While thinking and playing around to see if I could figure out some way to implement tensegrity growth, I realized that there were some important regularities in tensegrities that I was missing. I stared for a long time at Ken Snelson's Needle Tower and started to see what was a recurring pattern. Of course, the great Ken Snelson knew this kind of thing decades ago, and probably spent lots of time climbing around huge tensegrities and feeling them around him while building them. I don't get that opportunity, so my discoveries (if you call them that) are about how to formulate it all in software so we can vastly accelerate time and evolve virtual tensegrities.

The regularity that struck me was a triangle that you often see connecting the joint at the end of one bar to both ends of another bar. Most cables are involved in such a relationship, so I decided to formalize that by creating a class called BarJoint which holds a Bar, a Joint, and the two Cables that connect them into a triangle. Why bother? Well..

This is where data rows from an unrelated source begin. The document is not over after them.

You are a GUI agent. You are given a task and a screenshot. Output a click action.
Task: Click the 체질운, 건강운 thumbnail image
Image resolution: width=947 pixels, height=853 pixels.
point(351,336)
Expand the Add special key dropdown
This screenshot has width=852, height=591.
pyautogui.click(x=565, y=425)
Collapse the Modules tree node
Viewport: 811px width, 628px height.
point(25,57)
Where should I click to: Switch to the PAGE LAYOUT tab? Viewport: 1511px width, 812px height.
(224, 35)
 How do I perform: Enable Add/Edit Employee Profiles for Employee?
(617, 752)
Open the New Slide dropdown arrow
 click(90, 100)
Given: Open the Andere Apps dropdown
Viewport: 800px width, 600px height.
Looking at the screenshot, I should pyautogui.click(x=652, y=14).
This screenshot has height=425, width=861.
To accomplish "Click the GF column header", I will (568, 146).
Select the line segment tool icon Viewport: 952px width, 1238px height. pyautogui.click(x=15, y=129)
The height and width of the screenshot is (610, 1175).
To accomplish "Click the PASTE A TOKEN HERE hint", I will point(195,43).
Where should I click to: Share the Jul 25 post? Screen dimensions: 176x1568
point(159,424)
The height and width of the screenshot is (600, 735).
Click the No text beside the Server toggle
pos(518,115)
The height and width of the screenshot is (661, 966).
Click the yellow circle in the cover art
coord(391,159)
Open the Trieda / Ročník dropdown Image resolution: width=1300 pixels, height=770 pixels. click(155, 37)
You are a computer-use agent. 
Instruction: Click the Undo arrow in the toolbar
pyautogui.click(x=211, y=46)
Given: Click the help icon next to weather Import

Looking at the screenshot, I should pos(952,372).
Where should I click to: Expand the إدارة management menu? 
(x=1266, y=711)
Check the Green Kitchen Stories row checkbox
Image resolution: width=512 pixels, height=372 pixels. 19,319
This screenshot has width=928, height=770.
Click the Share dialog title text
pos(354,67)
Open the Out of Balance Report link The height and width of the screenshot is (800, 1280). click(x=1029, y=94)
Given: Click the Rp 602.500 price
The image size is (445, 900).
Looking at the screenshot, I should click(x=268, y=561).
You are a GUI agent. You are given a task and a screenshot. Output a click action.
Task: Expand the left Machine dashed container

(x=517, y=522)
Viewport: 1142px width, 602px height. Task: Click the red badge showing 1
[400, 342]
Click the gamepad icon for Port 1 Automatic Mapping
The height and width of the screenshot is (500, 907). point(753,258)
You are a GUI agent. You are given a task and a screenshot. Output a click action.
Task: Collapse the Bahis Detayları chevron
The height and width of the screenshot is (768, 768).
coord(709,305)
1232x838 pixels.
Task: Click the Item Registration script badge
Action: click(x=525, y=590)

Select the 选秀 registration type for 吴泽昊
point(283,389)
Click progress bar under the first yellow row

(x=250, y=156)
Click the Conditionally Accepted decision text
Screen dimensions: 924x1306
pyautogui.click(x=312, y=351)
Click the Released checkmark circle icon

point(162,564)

There's a simplification available in there! (Also, there's an opportunity to create a phenotypical attribute that is easily expressed, which will help with genetics later). A BarJoint can be used to ensure that the two cables' spans add up to the bar's span, or a little less. The point is, the cables' spans are derived quantities, so their spans are no longer "data". Instead we can just talk about the proportion of the total span the cables each have. One number for two cables. It may be difficult for you to imagine how important this is for us, but it should eventually become clear. An appreciation for this reduction of information is what you need when you're approaching design genetically.

One key thing is that most of the cables in tensegrities are involved in such triangles, and since there are lots more cables than bars, this takes a big chunk out of the number of numbers that will represent a tensegrity (genetically, if you will). Also, since I'm thinking in terms of having the bars contain the "genes", it has been set up so that the bars hold references to the BarJoints that they are involved with. Bars will eventually manipulate the proportion number I mention above for their associated BarJoints.

You can see the first true tensegrity (six bars that don't cross) bounce around here: http://www.darwinathome.org/tensegrity-20071016/. Every cable in this tensegrity is part of a BarJoint. That won't be the case when we build tensegrity columns like Snelson's Needle tower, since there are extra cables between the "modules".